The same story is being told in small towns around the country and one of them is Kabarore in Gatsibo of Eastern Province. The two cemeteries they secured in 2010 are full and they are seeking five to ten hectares for a new cemetery.
Decent burial of our loved ones is traditionally cherished.
But people tend to forget, or ignore, another option of sending off loved ones provided for under the Rwandan Constitution: cremation.
Half a decade ago, parliament passed the law of cremation as an accepted form of burial, with the aim of saving land in a country where the population density is 415 inhabitants per square kilometre.
To date, not a single Rwandan is known to have been cremated. Instead, Rwandans have continued to seek space in filled up cemeteries and securing more chunks of land for public cemeteries.
Rutukura, Murama Cell, Nyamata Sector, Bugesera District in Eastern Province is the place where Indians in Rwanda incinerate their dead to ashes on a fenced plot of land of 43/50 metres, at most the equivalent of two residential plots in Kigali.

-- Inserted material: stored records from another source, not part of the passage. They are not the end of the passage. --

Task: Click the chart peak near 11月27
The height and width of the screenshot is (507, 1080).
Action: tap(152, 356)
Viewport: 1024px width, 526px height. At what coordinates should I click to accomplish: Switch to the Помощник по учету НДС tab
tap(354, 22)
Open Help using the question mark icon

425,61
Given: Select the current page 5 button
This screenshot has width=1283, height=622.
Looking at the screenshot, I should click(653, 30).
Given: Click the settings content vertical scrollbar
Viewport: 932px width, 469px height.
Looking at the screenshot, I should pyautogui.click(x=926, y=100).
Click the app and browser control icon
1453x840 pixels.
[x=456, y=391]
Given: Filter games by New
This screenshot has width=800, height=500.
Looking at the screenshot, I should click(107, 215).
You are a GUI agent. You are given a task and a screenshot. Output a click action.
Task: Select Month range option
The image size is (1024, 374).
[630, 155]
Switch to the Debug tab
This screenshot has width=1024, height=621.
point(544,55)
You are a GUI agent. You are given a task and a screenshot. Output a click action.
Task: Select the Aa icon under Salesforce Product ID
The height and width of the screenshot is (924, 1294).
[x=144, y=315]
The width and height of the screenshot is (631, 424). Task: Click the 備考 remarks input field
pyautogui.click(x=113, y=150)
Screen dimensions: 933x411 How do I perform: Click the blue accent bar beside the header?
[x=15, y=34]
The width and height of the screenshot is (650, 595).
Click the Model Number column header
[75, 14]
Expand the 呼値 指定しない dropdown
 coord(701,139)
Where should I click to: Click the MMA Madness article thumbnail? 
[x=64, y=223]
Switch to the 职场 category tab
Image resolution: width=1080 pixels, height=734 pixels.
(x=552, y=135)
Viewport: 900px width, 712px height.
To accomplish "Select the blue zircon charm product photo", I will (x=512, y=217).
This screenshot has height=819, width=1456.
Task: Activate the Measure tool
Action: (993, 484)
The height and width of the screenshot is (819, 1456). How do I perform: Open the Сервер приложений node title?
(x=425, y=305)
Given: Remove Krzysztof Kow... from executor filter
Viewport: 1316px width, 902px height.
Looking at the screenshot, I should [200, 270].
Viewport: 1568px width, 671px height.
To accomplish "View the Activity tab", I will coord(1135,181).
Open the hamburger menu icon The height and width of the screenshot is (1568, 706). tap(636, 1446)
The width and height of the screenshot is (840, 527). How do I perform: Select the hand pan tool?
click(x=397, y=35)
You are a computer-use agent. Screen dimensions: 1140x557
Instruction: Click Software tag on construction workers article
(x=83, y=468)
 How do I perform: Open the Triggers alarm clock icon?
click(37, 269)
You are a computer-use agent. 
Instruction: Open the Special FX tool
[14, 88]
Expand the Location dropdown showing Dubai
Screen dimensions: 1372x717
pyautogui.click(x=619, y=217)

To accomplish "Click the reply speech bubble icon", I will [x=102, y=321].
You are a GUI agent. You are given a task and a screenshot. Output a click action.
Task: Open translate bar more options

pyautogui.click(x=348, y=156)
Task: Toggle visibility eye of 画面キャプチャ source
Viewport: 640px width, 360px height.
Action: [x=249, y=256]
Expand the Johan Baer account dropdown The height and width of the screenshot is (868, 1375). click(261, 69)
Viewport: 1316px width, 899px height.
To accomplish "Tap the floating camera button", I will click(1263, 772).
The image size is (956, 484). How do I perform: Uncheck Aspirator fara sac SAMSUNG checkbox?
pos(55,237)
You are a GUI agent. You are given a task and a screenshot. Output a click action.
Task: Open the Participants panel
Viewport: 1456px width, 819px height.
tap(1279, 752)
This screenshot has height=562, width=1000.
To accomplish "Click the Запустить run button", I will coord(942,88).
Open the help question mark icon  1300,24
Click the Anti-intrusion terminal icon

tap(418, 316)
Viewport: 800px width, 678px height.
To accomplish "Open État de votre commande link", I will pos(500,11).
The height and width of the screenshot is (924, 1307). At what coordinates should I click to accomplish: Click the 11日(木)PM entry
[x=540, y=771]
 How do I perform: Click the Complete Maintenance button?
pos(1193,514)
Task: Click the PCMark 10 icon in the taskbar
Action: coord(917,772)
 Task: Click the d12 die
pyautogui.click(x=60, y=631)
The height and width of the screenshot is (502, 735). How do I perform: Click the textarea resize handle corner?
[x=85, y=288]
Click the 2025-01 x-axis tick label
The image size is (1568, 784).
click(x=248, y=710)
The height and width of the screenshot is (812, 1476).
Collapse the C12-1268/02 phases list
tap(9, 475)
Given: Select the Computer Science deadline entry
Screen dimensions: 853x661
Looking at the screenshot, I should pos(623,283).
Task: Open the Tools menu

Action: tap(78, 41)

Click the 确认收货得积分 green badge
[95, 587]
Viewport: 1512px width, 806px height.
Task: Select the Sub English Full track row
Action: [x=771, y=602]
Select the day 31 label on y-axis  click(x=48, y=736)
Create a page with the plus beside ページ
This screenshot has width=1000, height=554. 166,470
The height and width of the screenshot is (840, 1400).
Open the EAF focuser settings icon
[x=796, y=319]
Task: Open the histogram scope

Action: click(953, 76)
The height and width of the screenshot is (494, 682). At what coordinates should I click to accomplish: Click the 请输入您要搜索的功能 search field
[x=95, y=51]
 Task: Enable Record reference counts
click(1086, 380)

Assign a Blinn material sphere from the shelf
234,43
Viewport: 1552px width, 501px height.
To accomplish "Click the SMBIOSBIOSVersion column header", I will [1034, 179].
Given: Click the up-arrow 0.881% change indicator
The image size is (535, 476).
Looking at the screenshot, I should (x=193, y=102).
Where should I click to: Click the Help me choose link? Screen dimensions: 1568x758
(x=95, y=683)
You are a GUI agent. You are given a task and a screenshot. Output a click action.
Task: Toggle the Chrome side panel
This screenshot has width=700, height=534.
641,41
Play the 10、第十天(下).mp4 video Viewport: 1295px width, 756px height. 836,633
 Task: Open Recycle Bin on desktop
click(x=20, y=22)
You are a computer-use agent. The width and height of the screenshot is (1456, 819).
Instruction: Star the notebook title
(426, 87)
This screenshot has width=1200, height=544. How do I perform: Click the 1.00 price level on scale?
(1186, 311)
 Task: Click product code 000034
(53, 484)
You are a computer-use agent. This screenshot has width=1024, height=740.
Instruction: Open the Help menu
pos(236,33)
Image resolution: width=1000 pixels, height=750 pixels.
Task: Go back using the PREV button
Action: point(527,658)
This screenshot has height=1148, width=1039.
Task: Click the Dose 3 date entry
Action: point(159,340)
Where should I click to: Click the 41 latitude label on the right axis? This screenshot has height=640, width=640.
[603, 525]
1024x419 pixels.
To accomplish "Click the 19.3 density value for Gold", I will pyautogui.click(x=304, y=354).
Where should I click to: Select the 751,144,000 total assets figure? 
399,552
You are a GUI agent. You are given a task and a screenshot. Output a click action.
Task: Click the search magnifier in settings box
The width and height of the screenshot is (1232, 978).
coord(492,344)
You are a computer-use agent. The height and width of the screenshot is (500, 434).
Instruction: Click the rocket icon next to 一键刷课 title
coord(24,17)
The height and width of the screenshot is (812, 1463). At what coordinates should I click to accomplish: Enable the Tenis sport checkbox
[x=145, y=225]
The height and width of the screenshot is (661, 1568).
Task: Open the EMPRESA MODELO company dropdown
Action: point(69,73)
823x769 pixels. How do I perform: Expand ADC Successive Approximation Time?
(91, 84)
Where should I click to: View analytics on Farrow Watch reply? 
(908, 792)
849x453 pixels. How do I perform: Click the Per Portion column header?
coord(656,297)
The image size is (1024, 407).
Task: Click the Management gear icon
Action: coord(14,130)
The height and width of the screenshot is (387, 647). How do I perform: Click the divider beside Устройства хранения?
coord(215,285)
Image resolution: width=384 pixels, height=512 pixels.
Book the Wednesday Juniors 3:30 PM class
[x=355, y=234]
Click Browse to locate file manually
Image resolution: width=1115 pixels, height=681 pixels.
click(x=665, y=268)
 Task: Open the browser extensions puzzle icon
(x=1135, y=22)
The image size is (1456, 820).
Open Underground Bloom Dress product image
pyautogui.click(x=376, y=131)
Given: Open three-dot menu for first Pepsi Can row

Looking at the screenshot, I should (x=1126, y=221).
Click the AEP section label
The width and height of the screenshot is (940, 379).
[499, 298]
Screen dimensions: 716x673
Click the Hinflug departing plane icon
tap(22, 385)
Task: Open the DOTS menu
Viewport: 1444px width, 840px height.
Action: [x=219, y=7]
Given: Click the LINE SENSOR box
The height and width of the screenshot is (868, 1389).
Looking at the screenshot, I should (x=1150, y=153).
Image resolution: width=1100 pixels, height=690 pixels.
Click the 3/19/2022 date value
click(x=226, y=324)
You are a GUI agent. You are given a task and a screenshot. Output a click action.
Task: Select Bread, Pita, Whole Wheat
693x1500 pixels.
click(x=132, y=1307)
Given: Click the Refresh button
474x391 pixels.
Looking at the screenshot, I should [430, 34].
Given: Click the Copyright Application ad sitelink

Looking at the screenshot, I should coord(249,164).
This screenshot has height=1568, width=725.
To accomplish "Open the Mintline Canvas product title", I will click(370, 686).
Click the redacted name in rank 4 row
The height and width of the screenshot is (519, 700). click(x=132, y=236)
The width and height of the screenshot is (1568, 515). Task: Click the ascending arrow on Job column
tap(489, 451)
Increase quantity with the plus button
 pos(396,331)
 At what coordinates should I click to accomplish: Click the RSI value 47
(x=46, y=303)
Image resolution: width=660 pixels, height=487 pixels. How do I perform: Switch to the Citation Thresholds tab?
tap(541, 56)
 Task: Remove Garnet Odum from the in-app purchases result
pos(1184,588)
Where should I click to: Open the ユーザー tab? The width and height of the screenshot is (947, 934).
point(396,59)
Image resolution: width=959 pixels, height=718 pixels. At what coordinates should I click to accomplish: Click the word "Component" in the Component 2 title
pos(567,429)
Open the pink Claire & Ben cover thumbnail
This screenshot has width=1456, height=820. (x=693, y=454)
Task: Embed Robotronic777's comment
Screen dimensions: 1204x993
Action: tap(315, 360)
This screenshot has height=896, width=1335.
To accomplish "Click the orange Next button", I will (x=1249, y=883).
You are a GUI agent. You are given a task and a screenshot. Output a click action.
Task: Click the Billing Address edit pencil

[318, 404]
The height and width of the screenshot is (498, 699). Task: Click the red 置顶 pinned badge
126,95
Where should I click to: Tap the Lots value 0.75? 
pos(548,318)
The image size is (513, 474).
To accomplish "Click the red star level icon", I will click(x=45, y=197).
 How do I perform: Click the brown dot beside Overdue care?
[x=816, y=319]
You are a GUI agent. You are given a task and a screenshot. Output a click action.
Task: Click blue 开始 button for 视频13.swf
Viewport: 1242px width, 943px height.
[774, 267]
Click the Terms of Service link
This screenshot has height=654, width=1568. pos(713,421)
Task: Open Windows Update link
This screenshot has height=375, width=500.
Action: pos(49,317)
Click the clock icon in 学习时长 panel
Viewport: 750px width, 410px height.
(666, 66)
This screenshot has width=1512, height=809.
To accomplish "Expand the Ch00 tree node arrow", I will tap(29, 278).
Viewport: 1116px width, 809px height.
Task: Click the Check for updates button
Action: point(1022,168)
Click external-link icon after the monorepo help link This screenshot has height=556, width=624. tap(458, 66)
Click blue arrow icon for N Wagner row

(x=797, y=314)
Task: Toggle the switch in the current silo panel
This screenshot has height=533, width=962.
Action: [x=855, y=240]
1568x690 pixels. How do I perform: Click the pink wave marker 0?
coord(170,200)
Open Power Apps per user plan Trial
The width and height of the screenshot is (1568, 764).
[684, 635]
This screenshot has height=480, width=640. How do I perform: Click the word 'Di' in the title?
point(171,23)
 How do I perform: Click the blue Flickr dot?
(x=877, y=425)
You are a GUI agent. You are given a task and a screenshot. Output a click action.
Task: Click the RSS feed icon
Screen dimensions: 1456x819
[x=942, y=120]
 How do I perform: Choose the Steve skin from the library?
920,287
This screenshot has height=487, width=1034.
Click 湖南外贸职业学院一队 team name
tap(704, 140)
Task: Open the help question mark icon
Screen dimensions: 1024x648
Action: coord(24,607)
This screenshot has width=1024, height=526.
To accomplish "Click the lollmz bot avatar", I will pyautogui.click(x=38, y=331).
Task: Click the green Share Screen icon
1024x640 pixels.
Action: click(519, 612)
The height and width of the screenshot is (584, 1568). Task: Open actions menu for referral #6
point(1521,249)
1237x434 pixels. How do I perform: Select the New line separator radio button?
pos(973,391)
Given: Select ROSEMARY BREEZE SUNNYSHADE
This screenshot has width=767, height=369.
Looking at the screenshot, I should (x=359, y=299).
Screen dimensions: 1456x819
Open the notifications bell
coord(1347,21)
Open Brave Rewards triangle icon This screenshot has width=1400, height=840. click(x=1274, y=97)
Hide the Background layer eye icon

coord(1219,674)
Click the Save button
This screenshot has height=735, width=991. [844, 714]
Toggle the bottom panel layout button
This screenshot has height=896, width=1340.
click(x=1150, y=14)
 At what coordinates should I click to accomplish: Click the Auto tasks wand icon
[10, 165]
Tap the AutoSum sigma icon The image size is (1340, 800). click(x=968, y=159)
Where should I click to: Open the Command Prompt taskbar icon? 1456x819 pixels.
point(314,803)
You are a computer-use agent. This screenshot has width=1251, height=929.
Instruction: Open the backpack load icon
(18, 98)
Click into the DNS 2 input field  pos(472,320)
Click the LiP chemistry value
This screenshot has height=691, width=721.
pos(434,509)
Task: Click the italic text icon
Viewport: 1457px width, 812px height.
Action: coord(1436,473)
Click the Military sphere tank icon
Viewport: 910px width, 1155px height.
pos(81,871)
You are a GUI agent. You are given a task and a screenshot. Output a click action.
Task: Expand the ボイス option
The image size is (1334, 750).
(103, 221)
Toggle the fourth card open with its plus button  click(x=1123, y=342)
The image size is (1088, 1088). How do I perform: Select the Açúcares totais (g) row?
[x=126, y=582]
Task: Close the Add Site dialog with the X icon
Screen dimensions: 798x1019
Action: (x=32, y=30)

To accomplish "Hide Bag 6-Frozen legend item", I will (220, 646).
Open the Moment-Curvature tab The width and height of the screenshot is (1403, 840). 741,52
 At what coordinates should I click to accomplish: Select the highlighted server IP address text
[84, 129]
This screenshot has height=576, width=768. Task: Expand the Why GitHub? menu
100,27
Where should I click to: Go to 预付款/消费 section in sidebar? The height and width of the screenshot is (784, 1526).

One of the residents of Murama, Sostène Nkundamahoro, who witnessed the incineration of an Indian body in August 2017, describes the exercise “too weird and horrible to be adopted by Rwandans.”
“I’m a Rwandan who has dreaded fire from my childhood and I can’t imagine reducing to ashes when I’m dead or burning one of my loved ones,” Nkundamahoro told The New Times.
Nkundamahoro suggests that “in case there is no land the natural burial in farms where there are no settlements could be welcome than to put bodies in ‘hell’.
“I would rather opt for the traditional burial where deep graves were used,” he said, adding that it would be better for a dead body to turn into manure than ashes.
Bugesera District mayor Emmanuel Nsanzumuhire, says they cannot dictate what the masses want.
“It’s upon the bereaved to decide the way they bury their loved ones and as for us as a district we have never taken any initiative of senstising people on cremation. We’re waiting for the time when Rwandans themselves will decide for themselves,” said Nsanzumuhire.
Rusororo cemetery burial prices go as high as Rwf600,000 while cremation in the Indians’ Bugesera Cemetery takes only wood substances that increase the temperatures of wood for incineration.
One of the Indians living in Rwanda, Vinay Krishna, who works at Nyagatare Agro-ventures in Eastern Province, says the Indians practice cremation because it is in their culture.
“Cremation has been practiced by Indians as a norm not a law or for economising land for thousands of years,” says Krishna.
MP Ngabo Semahundo, the chairperson for the parliamentary Standing Committee on Social Affairs, says the legislature passed cremation as one of the accepted ways of burial not to undermine culture.
“Parliamentarians know Rwandans respect the dead. The law was passed to give space for even a single individual who may want to do cremation because we know land isn’t in abundance or affordable for everyone,” he told The New Times.
Using the rate at which Rusororo cemetery is filling up, Kigali city is in need of more than 12 hectares for cemetery every 5 years.
By 2050, leaving all factors constant, a minimum of 60 hectares of Kigali City land will have been claimed by the dead, a chunk of land more than three times bigger than the whole perimeter of Amahoro Stadium.